*** Opening of Supplied data ***

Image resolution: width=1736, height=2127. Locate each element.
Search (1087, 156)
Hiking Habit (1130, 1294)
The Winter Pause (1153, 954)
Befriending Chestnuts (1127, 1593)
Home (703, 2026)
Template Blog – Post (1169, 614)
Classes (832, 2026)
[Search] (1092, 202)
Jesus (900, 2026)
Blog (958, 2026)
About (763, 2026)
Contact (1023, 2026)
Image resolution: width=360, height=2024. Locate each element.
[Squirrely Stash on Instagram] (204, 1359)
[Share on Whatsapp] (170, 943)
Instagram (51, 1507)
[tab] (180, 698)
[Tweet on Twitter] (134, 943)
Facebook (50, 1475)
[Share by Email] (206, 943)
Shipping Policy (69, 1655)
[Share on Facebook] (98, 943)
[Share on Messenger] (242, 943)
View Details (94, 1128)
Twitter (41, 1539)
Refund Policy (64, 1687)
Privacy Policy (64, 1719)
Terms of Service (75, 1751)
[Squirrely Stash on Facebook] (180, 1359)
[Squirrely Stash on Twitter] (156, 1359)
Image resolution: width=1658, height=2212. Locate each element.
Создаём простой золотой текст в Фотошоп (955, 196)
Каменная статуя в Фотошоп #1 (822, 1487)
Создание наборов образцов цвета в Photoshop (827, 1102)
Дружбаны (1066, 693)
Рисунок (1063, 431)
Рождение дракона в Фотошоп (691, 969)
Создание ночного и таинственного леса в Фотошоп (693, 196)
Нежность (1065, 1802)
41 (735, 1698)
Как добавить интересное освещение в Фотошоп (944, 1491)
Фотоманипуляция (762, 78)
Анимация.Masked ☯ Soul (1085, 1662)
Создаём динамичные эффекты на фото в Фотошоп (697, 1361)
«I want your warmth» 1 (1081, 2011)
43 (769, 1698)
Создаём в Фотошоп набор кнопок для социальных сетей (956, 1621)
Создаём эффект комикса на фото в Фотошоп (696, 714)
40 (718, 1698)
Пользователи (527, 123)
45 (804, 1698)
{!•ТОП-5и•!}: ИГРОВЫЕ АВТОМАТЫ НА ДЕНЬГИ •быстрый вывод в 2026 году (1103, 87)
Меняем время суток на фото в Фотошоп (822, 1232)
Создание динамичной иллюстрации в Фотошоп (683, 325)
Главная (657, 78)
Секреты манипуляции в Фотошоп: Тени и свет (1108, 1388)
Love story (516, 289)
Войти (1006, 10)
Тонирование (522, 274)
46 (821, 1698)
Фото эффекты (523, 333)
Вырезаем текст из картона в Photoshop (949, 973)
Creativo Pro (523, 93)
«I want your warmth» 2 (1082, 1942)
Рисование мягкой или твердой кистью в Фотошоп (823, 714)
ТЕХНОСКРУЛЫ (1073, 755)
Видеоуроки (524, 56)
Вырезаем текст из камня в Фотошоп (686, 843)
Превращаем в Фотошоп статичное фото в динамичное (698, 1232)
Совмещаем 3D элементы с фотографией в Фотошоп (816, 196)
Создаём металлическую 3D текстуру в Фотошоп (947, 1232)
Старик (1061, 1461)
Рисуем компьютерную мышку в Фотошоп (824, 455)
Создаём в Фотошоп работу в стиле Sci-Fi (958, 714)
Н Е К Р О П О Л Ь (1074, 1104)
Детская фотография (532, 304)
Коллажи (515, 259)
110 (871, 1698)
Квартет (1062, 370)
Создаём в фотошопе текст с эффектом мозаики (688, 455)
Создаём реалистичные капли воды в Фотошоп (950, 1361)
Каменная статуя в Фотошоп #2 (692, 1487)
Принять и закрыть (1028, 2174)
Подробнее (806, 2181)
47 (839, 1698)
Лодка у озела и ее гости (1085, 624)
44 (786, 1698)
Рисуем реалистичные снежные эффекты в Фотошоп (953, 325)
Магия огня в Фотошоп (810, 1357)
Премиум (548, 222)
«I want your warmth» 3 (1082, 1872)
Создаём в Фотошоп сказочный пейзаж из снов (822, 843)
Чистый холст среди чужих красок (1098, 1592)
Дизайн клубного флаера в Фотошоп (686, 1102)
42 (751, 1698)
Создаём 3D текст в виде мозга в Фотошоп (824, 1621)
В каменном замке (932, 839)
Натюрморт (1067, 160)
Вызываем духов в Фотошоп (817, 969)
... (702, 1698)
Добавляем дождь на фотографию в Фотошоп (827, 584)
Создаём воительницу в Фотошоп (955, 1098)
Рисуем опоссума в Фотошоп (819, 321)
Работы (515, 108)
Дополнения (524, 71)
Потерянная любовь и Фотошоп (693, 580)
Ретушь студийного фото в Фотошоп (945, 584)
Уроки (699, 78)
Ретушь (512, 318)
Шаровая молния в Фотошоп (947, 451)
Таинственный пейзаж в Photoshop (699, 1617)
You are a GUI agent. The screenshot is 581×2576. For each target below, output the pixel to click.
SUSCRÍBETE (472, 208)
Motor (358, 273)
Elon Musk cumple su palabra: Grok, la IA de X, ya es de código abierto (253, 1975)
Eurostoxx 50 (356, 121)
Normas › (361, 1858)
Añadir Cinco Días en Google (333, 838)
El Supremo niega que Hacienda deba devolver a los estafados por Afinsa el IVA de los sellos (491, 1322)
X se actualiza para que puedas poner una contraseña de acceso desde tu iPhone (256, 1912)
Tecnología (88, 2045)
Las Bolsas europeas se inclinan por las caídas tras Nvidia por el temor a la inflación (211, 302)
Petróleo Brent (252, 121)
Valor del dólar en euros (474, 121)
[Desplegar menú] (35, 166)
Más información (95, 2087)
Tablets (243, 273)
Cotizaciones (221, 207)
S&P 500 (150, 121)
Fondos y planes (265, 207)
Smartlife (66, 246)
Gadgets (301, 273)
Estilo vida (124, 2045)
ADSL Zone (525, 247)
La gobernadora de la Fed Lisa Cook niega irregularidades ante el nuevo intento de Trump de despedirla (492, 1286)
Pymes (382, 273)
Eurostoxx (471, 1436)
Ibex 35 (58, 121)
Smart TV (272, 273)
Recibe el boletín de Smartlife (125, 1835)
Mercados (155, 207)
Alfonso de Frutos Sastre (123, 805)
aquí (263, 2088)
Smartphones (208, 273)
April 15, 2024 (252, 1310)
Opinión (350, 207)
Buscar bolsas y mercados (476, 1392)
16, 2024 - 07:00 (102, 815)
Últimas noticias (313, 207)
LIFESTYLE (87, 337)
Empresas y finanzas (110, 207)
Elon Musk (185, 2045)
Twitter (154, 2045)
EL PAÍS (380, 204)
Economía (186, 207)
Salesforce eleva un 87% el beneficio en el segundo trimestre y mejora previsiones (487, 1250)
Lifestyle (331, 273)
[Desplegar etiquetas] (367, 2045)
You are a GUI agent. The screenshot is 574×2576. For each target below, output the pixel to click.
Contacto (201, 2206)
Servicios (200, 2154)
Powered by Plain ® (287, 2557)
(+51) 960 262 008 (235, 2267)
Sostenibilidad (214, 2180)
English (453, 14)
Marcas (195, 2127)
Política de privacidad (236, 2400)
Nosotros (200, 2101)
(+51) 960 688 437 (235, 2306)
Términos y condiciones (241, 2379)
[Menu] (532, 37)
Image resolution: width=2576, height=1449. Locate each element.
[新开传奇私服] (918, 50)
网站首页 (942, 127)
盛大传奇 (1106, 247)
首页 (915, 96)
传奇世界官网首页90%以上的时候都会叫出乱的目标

*** Close of Supplied data ***

> Activity
Line by line, reproduce the data exactly.

> Task output
Image resolution: width=1736, height=2127. Locate each element.
Search (1087, 156)
Hiking Habit (1130, 1294)
The Winter Pause (1153, 954)
Befriending Chestnuts (1127, 1593)
Home (703, 2026)
Template Blog – Post (1169, 614)
Classes (832, 2026)
[Search] (1092, 202)
Jesus (900, 2026)
Blog (958, 2026)
About (763, 2026)
Contact (1023, 2026)
Image resolution: width=360, height=2024. Locate each element.
[Squirrely Stash on Instagram] (204, 1359)
[Share on Whatsapp] (170, 943)
Instagram (51, 1507)
[tab] (180, 698)
[Tweet on Twitter] (134, 943)
Facebook (50, 1475)
[Share by Email] (206, 943)
Shipping Policy (69, 1655)
[Share on Facebook] (98, 943)
[Share on Messenger] (242, 943)
View Details (94, 1128)
Twitter (41, 1539)
Refund Policy (64, 1687)
Privacy Policy (64, 1719)
Terms of Service (75, 1751)
[Squirrely Stash on Facebook] (180, 1359)
[Squirrely Stash on Twitter] (156, 1359)
Image resolution: width=1658, height=2212. Locate each element.
Создаём простой золотой текст в Фотошоп (955, 196)
Каменная статуя в Фотошоп #1 (822, 1487)
Создание наборов образцов цвета в Photoshop (827, 1102)
Дружбаны (1066, 693)
Рисунок (1063, 431)
Рождение дракона в Фотошоп (691, 969)
Создание ночного и таинственного леса в Фотошоп (693, 196)
Нежность (1065, 1802)
41 (735, 1698)
Как добавить интересное освещение в Фотошоп (944, 1491)
Фотоманипуляция (762, 78)
Анимация.Masked ☯ Soul (1085, 1662)
Создаём динамичные эффекты на фото в Фотошоп (697, 1361)
«I want your warmth» 1 (1081, 2011)
43 (769, 1698)
Создаём в Фотошоп набор кнопок для социальных сетей (956, 1621)
Создаём эффект комикса на фото в Фотошоп (696, 714)
40 (718, 1698)
Пользователи (527, 123)
45 (804, 1698)
{!•ТОП-5и•!}: ИГРОВЫЕ АВТОМАТЫ НА ДЕНЬГИ •быстрый вывод в 2026 году (1103, 87)
Меняем время суток на фото в Фотошоп (822, 1232)
Создание динамичной иллюстрации в Фотошоп (683, 325)
Главная (657, 78)
Секреты манипуляции в Фотошоп: Тени и свет (1108, 1388)
Love story (516, 289)
Войти (1006, 10)
Тонирование (522, 274)
46 (821, 1698)
Фото эффекты (523, 333)
Вырезаем текст из картона в Photoshop (949, 973)
Creativo Pro (523, 93)
«I want your warmth» 2 (1082, 1942)
Рисование мягкой или твердой кистью в Фотошоп (823, 714)
ТЕХНОСКРУЛЫ (1073, 755)
Видеоуроки (524, 56)
Вырезаем текст из камня в Фотошоп (686, 843)
Превращаем в Фотошоп статичное фото в динамичное (698, 1232)
Совмещаем 3D элементы с фотографией в Фотошоп (816, 196)
Создаём металлическую 3D текстуру в Фотошоп (947, 1232)
Старик (1061, 1461)
Рисуем компьютерную мышку в Фотошоп (824, 455)
Создаём в Фотошоп работу в стиле Sci-Fi (958, 714)
Н Е К Р О П О Л Ь (1074, 1104)
Детская фотография (532, 304)
Коллажи (515, 259)
110 (871, 1698)
Квартет (1062, 370)
Создаём в фотошопе текст с эффектом мозаики (688, 455)
Создаём реалистичные капли воды в Фотошоп (950, 1361)
Каменная статуя в Фотошоп #2 (692, 1487)
Принять и закрыть (1028, 2174)
Подробнее (806, 2181)
47 (839, 1698)
Лодка у озела и ее гости (1085, 624)
44 (786, 1698)
Рисуем реалистичные снежные эффекты в Фотошоп (953, 325)
Магия огня в Фотошоп (810, 1357)
Премиум (548, 222)
«I want your warmth» 3 (1082, 1872)
Создаём в Фотошоп сказочный пейзаж из снов (822, 843)
Чистый холст среди чужих красок (1098, 1592)
Дизайн клубного флаера в Фотошоп (686, 1102)
42 (751, 1698)
Создаём 3D текст в виде мозга в Фотошоп (824, 1621)
В каменном замке (932, 839)
Натюрморт (1067, 160)
Вызываем духов в Фотошоп (817, 969)
... (702, 1698)
Добавляем дождь на фотографию в Фотошоп (827, 584)
Создаём воительницу в Фотошоп (955, 1098)
Рисуем опоссума в Фотошоп (819, 321)
Работы (515, 108)
Дополнения (524, 71)
Потерянная любовь и Фотошоп (693, 580)
Ретушь студийного фото в Фотошоп (945, 584)
Уроки (699, 78)
Ретушь (512, 318)
Шаровая молния в Фотошоп (947, 451)
Таинственный пейзаж в Photoshop (699, 1617)
You are a GUI agent. The screenshot is 581×2576. For each target below, output the pixel to click.
SUSCRÍBETE (472, 208)
Motor (358, 273)
Elon Musk cumple su palabra: Grok, la IA de X, ya es de código abierto (253, 1975)
Eurostoxx 50 (356, 121)
Normas › (361, 1858)
Añadir Cinco Días en Google (333, 838)
El Supremo niega que Hacienda deba devolver a los estafados por Afinsa el IVA de los sellos (491, 1322)
X se actualiza para que puedas poner una contraseña de acceso desde tu iPhone (256, 1912)
Tecnología (88, 2045)
Las Bolsas europeas se inclinan por las caídas tras Nvidia por el temor a la inflación (211, 302)
Petróleo Brent (252, 121)
Valor del dólar en euros (474, 121)
[Desplegar menú] (35, 166)
Más información (95, 2087)
Tablets (243, 273)
Cotizaciones (221, 207)
S&P 500 (150, 121)
Fondos y planes (265, 207)
Smartlife (66, 246)
Gadgets (301, 273)
Estilo vida (124, 2045)
ADSL Zone (525, 247)
La gobernadora de la Fed Lisa Cook niega irregularidades ante el nuevo intento de Trump de despedirla (492, 1286)
Pymes (382, 273)
Eurostoxx (471, 1436)
Ibex 35 (58, 121)
Smart TV (272, 273)
Recibe el boletín de Smartlife (125, 1835)
Mercados (155, 207)
Alfonso de Frutos Sastre (123, 805)
aquí (263, 2088)
Smartphones (208, 273)
April 15, 2024 (252, 1310)
Opinión (350, 207)
Buscar bolsas y mercados (476, 1392)
16, 2024 - 07:00 (102, 815)
Últimas noticias (313, 207)
LIFESTYLE (87, 337)
Empresas y finanzas (110, 207)
Elon Musk (185, 2045)
Twitter (154, 2045)
EL PAÍS (380, 204)
Economía (186, 207)
Salesforce eleva un 87% el beneficio en el segundo trimestre y mejora previsiones (487, 1250)
Lifestyle (331, 273)
[Desplegar etiquetas] (367, 2045)
You are a GUI agent. The screenshot is 574×2576. For each target below, output the pixel to click.
Contacto (201, 2206)
Servicios (200, 2154)
Powered by Plain ® (287, 2557)
(+51) 960 262 008 (235, 2267)
Sostenibilidad (214, 2180)
English (453, 14)
Marcas (195, 2127)
Política de privacidad (236, 2400)
Nosotros (200, 2101)
(+51) 960 688 437 (235, 2306)
Términos y condiciones (241, 2379)
[Menu] (532, 37)
Image resolution: width=2576, height=1449. Locate each element.
[新开传奇私服] (918, 50)
网站首页 (942, 127)
盛大传奇 (1106, 247)
首页 (915, 96)
传奇世界官网首页90%以上的时候都会叫出乱的目标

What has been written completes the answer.